病気の診断結果によっては、これまでの生活が根底から変化してしまうかもしれません。医学を利用して発展している医療は、その状況に寄り添う必要があります。医学はたくさんの経験を積み重ねた科学であり、経験はとても大きな力です。その結果として、たくさんの病気を治せるようになりました。まだ十分に治療できない病気もありますが、いずれは解決していくでしょう。

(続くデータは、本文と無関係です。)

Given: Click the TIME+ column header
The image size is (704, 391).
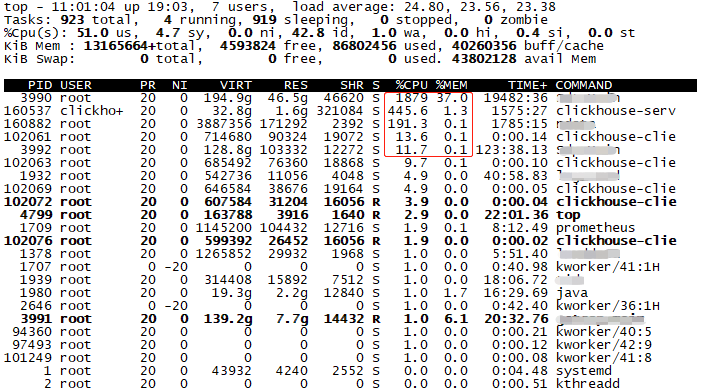Looking at the screenshot, I should click(x=528, y=85).
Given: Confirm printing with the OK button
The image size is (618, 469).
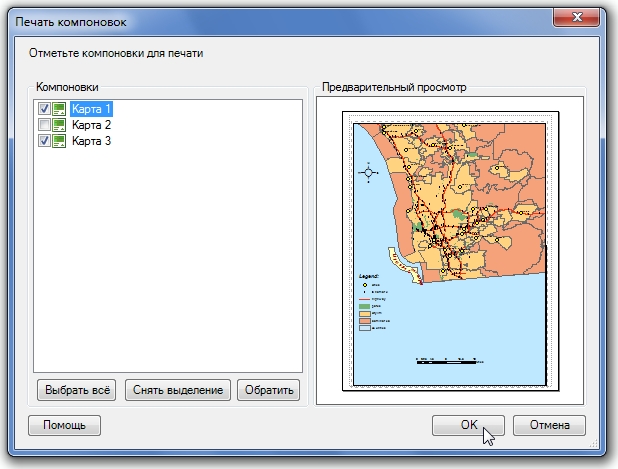Looking at the screenshot, I should click(468, 425).
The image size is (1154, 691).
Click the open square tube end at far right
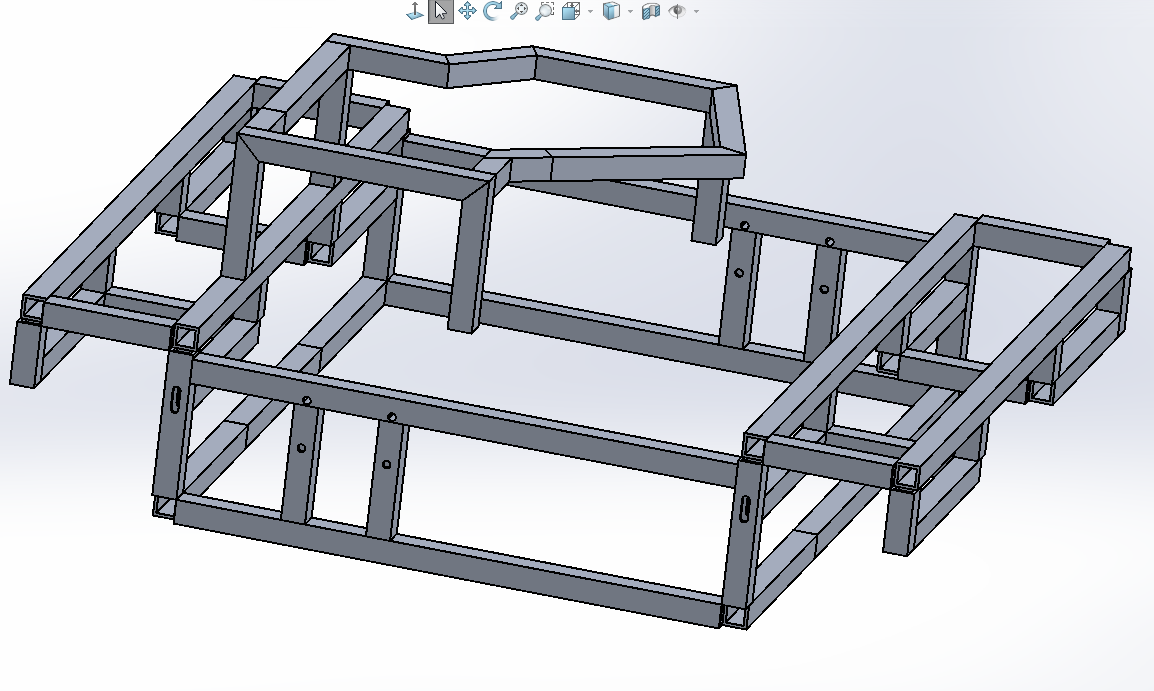1041,391
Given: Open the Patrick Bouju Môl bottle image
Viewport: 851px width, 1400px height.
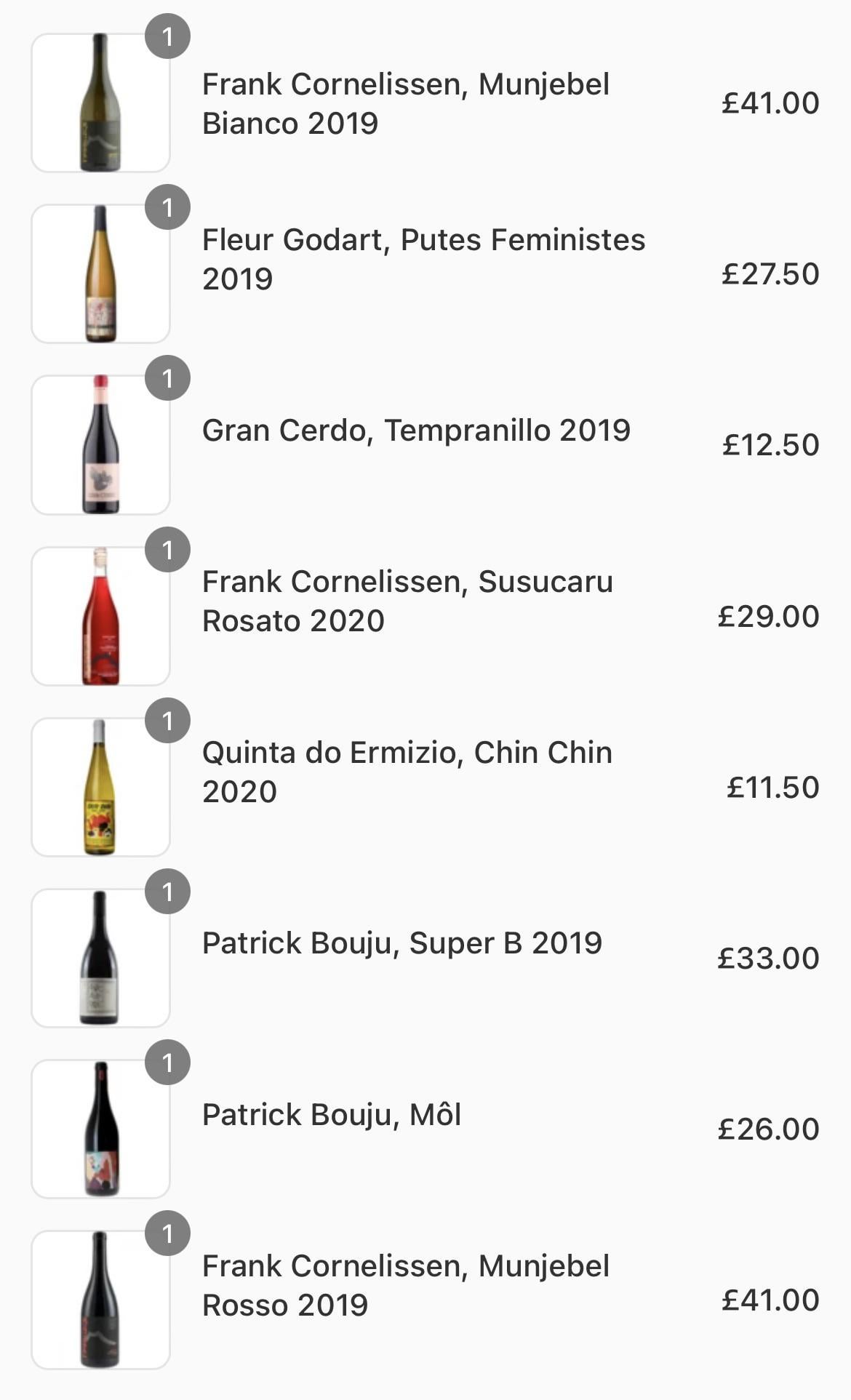Looking at the screenshot, I should (100, 1129).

 医学はこれまでの経験を踏まえた最強の治療を考えていくものであり、医療は生活になじませた最良の対策を立てていくもの、と言えるかもしれません。
最強の治療が最良とは限りません。治療を受ける患者さん個々の価値観がQOL(生活の質)の評価に影響するため、治療効果の評価やその後の選択肢も違ってきます。
抗がん剤の効果が期待できない末期癌と診断された場合、「治療による可能性への挑戦」と「穏やかな日常生活の維持」どちらの選択肢も大切です。
そして在宅ケア医療では、末期癌と診断された患者さんが「もうすぐ生まれる孫のために挑戦する」場合と「生まれたばかりの孫と一緒にいるために治療せず自宅での生活を維持する」場合、どちらも応援することができます。

 狭窄を伴う食道癌の患者さんが「今後の治療は希望しない」と水分摂取がやっとの状態で紹介されてきました。よくよくお話をうかがってみると、「入院でお孫さんに会えないのがつらい」ため治療を希望していなかったことがわかりました。
そこで在宅医療を利用しながらの中心静脈栄養法について改めて説明するとともに、その先の生活がどのように変化するかも具体的にお話し合いしたところ、お孫さんとの時間が確保されることをご理解いただき、日帰りでの中心静脈カテーテル留置を希望されました。高カロリー輸液開始後は、いつも自宅のベッドの上でお孫さんを抱いて喜んでおられました。
 このように生活に関わる在宅ケア医療は、患者さんの生活習慣や価値観に直接触れることができるため、共同意思決定(shared decision making:SDM)の実践に向かいやすいと感じています。

 医学では人類の利益に向かって、新しい治療や挑戦的な研究がすすめられています。長寿だけではなく天寿も大きな目標です。医者は目の前の患者さんのために存在しており、人生をより充実させるためにもっと役に立てるはずです。

SDM:サービスの利用者(患者)と提供者(医師)が、意思決定(治療方針の決定)に関して目標を共有し、ともに力を合わせて活動することです。